If you are a follower of Jesus, you are on a journey with Jesus and you, too, have a story to tell. The story unfolds from your journeys with Jesus, where He found you and then where He led you, and where He is leading you now. It is an adventure story full of grace and mercy, sacrifice and wonder, people to meet and serve and love and know. It may have some rough spots, but there are blessings too, good things that you receive along the way. You have probably learned a lot, experienced a lot, and wandered a lot here and there, and been transformed... a lot. That is the Jesus way. 

This year, our theme is Deployed 25, going where Jesus calls us to go and doing what He calls us to do, all the time doing it with Him through the Holy Spirit. Through this life of following, you are developing a story to tell or multiple stories that make up your one big story, and it is in those stories that you can help others discover Jesus, just as Matthew did in his book on the life of Jesus, simply stating what he saw and heard – what he witnessed along the way. 

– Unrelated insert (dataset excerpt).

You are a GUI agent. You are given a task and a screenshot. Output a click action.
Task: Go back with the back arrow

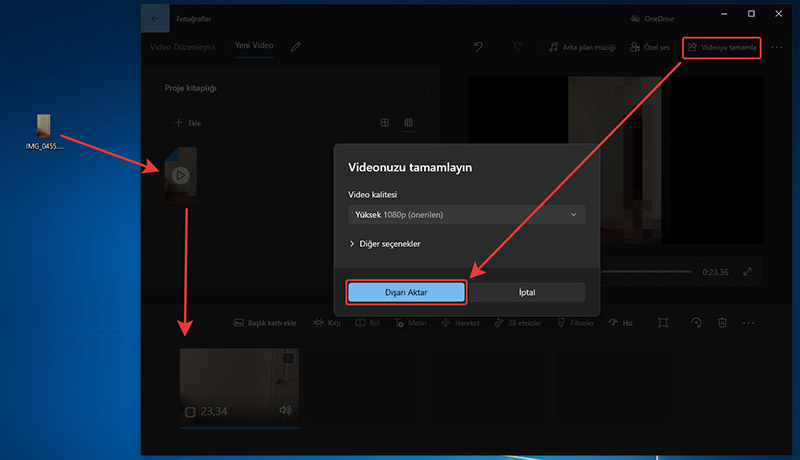point(154,17)
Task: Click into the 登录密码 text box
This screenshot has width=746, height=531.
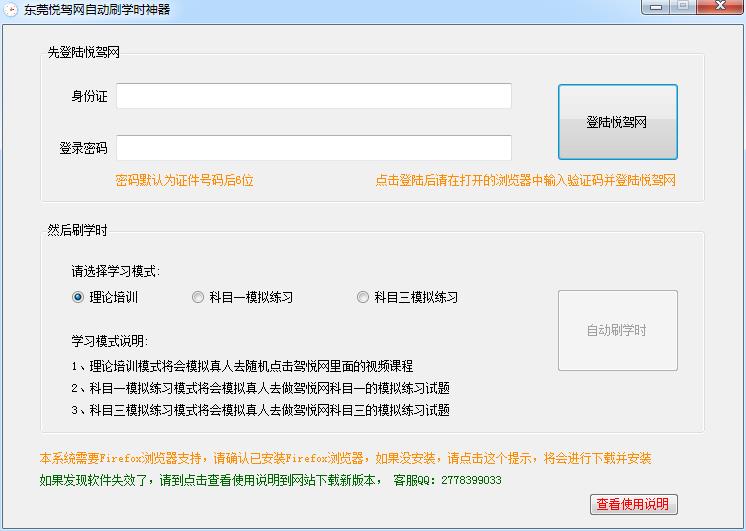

Matthew was deployed by Jesus into the world, and the details of this story are mostly a mystery today to us, just as our lives with Jesus may be a mystery to others. However, we get to live our own stories and choose to share them with others, giving them a glimpse of the Jesus, we know and follow, and perhaps they too will make the same choice, as Jesus says to them, ‘Follow me and be my disciple.” 

May we all do as Matthew did that day: when Jesus says, “Follow Me” may we get up and follow Him wherever He goes and then tell that story to others, as we are deployed by Him to a lost world.